Claude Trudon started selling candles in Rue Saint Honore - Paris in 1643, the year Louis XIV (The Sun King) was crowned King of France at the age of 4. He is still Europe’s longest reigning Monarch, at 72 years, with Queen Elizabeth II in fourth place just now at 69+ years.
At the time, wax was very carefully collected from beehives, then cleansed and whitened through a series of water baths. It was later cut into strips and dried in open air baths. The sunlight also helped to whiten the wax. Because of their extreme purity the Trudon candles provided a magnificent glow. One single candle would cost the equivalent of a day’s wage for the average man so only the wealthy would be able to afford these. Cheaper candles would be made from tallow (animal fat) but would smell less pleasant than an indoor barbecue.
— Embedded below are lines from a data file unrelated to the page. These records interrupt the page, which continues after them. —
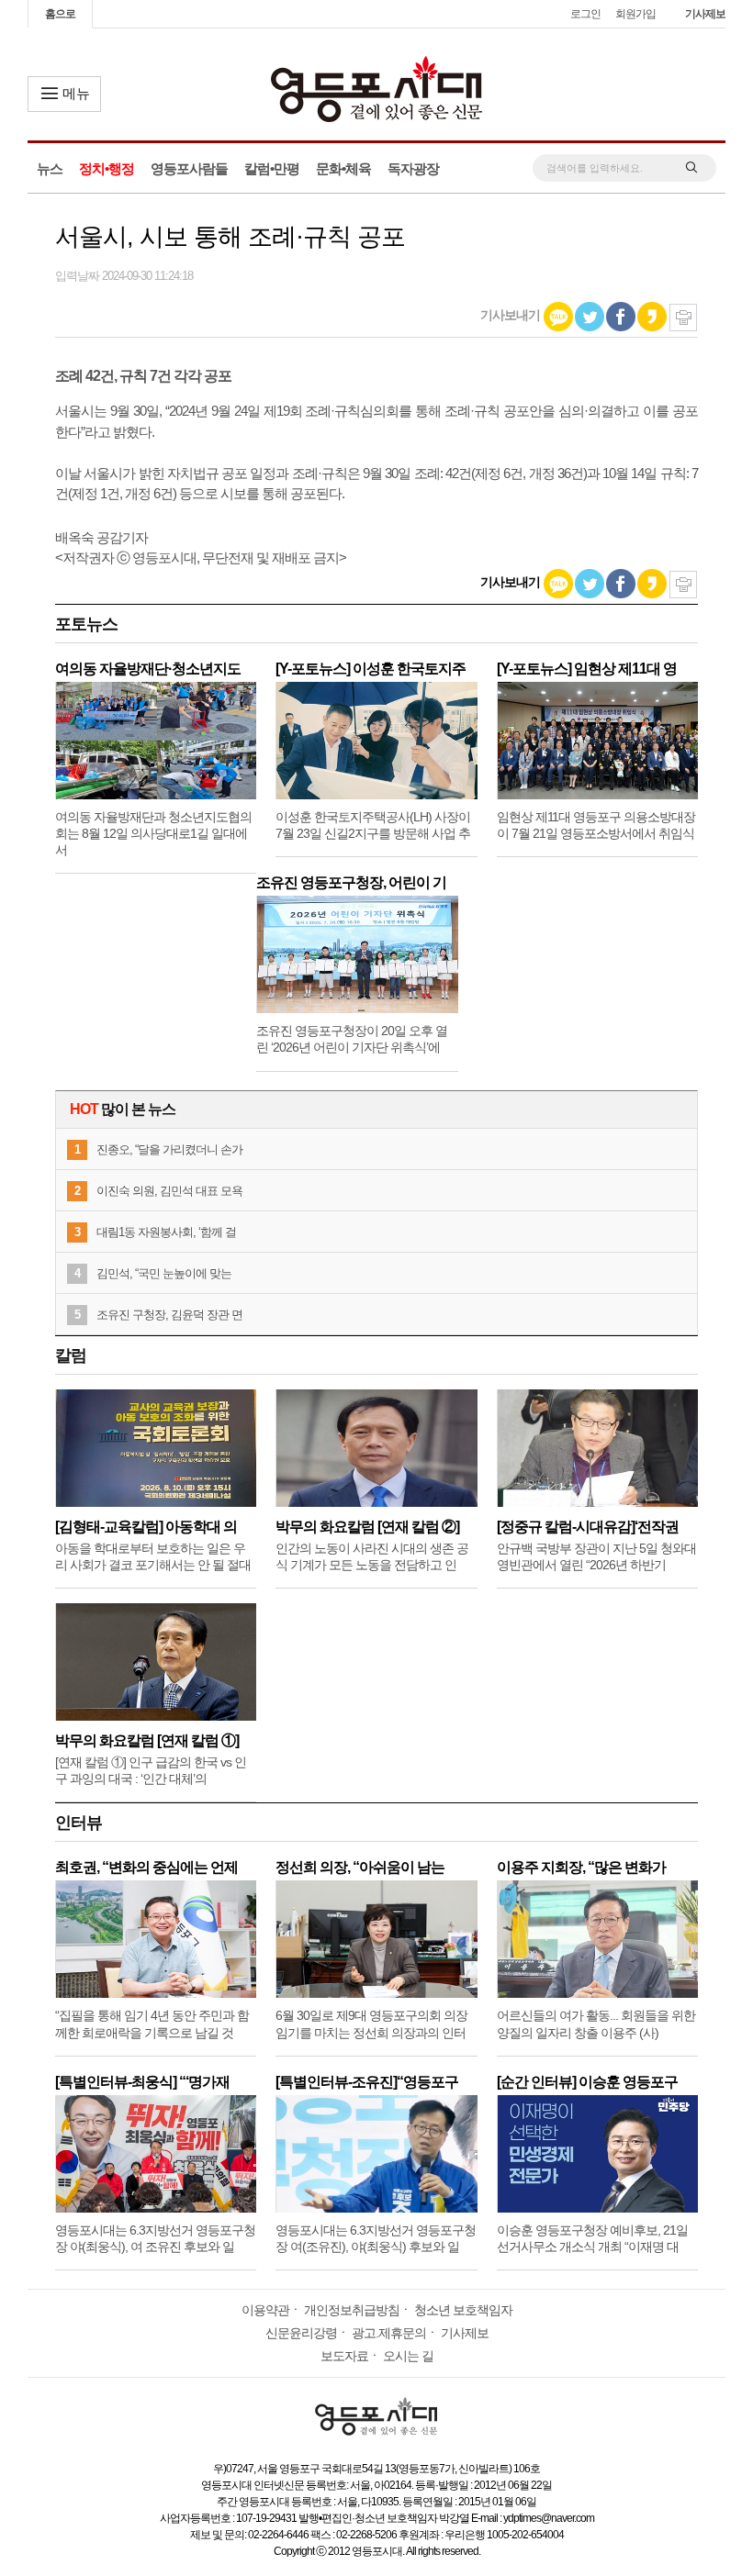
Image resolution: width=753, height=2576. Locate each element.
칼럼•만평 (271, 168)
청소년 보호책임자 (463, 2310)
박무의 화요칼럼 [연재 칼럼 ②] (367, 1526)
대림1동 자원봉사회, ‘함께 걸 (166, 1232)
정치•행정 (106, 168)
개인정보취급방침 (351, 2310)
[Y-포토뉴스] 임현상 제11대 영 (587, 668)
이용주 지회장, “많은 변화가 (581, 1867)
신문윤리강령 (301, 2332)
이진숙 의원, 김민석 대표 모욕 (169, 1191)
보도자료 (344, 2355)
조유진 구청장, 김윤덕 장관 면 (169, 1314)
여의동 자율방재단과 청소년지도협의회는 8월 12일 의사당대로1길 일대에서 (153, 833)
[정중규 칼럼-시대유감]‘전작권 (588, 1526)
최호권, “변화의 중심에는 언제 (146, 1867)
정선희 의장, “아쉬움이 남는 (359, 1867)
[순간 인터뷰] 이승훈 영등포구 (587, 2082)
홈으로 (60, 13)
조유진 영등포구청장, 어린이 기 (351, 882)
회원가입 (635, 13)
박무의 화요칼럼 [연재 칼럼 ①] (147, 1740)
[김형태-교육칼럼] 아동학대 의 (146, 1526)
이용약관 (265, 2310)
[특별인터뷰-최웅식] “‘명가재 (142, 2082)
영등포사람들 (189, 168)
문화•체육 (343, 168)
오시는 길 (408, 2355)
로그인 (585, 13)
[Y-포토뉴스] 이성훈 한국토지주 (370, 668)
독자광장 (413, 168)
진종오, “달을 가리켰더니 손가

In 1737 they became La Manufacture Royale de Cire (the Royal Wax Manufacturer) supplying the Royal Court of Louis XV, and the most prominent churches in the Paris region. The vast Palace of Versaille would have been kept aglow with Trudon candles.
Trudon is part of the Perche regional Nature Park where the mission is to protect the environment through actions that help preserve its biodiversity and raise awareness of the local heritage. The Park’s main grounds house the heart of the conservancy program with 12 beehives.
In partnership with the local Orne Dark Bee Conservatory, Maison Trudon helps protect the European dark bee, an endemic species and an essential link in the region’s biodiversity chain, but threatened by intensive agriculture and industrial beekeeping practices.
The main goal is to monitor the genetic pool of the local dark bee populations, in conditions that resemble as closely as possible life in the wild. This commitment seeks to guarantee the bee’s presence as a vital pollinator and the gradual reintroduction of this hardy species.
“I believe that contributing to the protection of a species as vital to life and symbolic of our Maison, but unfortunately greatly endangered, is a duty. For centuries we have benefitted from the work of bees. Today it is essential that we commit, in concrete terms, and contribute to raising public awareness.”Julien Pruvost, Creative Director of Maison Trudon
Maison Trudon feels as strongly as the Orne Dark Bee Conservatory about the values of conservation and good beekeeping practices. The partnership comes as the perfect illustration of Cire Trudon’s moto since 1643: “Deo regique laborant,” or “They (the bees) work for God and the King.”
Their constant innovations have kept them at the forefront of candle making and their artisan workshop in Normandy supplies a small selection of prestigious retailers around the world, including us, I’m very pleased to say. We have over 20 beautiful fragrances and they make the perfect gift.
After 400 years Cire Trudon finally launched their own luxurious version of room diffusers, all shaped out of the same emblematic green glass and adorned with a gold emblem. These last up to six months and are easily refillable at around half the original cost.
New to the range are two scents, Madurai and Reggio, in beautiful blue glass which evoke essences of Indian Jasmine and hints of Citrus from Calabria.
The Cire scented candle is an olfactory representation of the craft, symbolically blending emanations of warm wax and perfumes. Maison Trudon contributes 4 percent of all sales of the Cire candle toward the bee conservation project.